WHAT THE EXERCISE ASKS - The data must be written out once more, precisely as given.

**********

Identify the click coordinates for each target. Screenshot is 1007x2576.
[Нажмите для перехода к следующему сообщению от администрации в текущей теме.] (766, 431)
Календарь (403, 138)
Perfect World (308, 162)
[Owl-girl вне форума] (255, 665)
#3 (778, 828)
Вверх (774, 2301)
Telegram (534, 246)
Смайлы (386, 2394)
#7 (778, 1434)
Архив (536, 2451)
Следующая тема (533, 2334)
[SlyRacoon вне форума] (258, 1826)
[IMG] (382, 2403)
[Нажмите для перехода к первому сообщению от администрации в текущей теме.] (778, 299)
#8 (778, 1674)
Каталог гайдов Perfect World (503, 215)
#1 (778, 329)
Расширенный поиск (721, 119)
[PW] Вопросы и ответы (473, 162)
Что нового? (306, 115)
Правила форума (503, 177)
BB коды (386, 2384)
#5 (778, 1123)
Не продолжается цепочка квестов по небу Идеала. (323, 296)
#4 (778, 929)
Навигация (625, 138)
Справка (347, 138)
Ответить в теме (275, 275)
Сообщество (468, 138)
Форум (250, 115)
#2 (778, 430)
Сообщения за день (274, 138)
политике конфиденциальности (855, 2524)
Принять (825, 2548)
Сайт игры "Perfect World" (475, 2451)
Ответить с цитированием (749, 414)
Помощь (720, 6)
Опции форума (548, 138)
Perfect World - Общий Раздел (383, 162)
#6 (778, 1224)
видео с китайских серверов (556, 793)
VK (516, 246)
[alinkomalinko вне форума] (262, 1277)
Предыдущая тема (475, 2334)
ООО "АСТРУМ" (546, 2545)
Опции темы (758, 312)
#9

**********

WRITTEN ANSWER -
Identify the click coordinates for each target. Screenshot is 1007x2576.
[Нажмите для перехода к следующему сообщению от администрации в текущей теме.] (766, 431)
Календарь (403, 138)
Perfect World (308, 162)
[Owl-girl вне форума] (255, 665)
#3 (778, 828)
Вверх (774, 2301)
Telegram (534, 246)
Смайлы (386, 2394)
#7 (778, 1434)
Архив (536, 2451)
Следующая тема (533, 2334)
[SlyRacoon вне форума] (258, 1826)
[IMG] (382, 2403)
[Нажмите для перехода к первому сообщению от администрации в текущей теме.] (778, 299)
#8 (778, 1674)
Каталог гайдов Perfect World (503, 215)
#1 (778, 329)
Расширенный поиск (721, 119)
[PW] Вопросы и ответы (473, 162)
Что нового? (306, 115)
Правила форума (503, 177)
BB коды (386, 2384)
#5 (778, 1123)
Не продолжается цепочка квестов по небу Идеала. (323, 296)
#4 (778, 929)
Навигация (625, 138)
Справка (347, 138)
Ответить в теме (275, 275)
Сообщество (468, 138)
Форум (250, 115)
#2 (778, 430)
Сообщения за день (274, 138)
политике конфиденциальности (855, 2524)
Принять (825, 2548)
Сайт игры "Perfect World" (475, 2451)
Ответить с цитированием (749, 414)
Помощь (720, 6)
Опции форума (548, 138)
Perfect World - Общий Раздел (383, 162)
#6 (778, 1224)
видео с китайских серверов (556, 793)
VK (516, 246)
[alinkomalinko вне форума] (262, 1277)
Предыдущая тема (475, 2334)
ООО "АСТРУМ" (546, 2545)
Опции темы (758, 312)
#9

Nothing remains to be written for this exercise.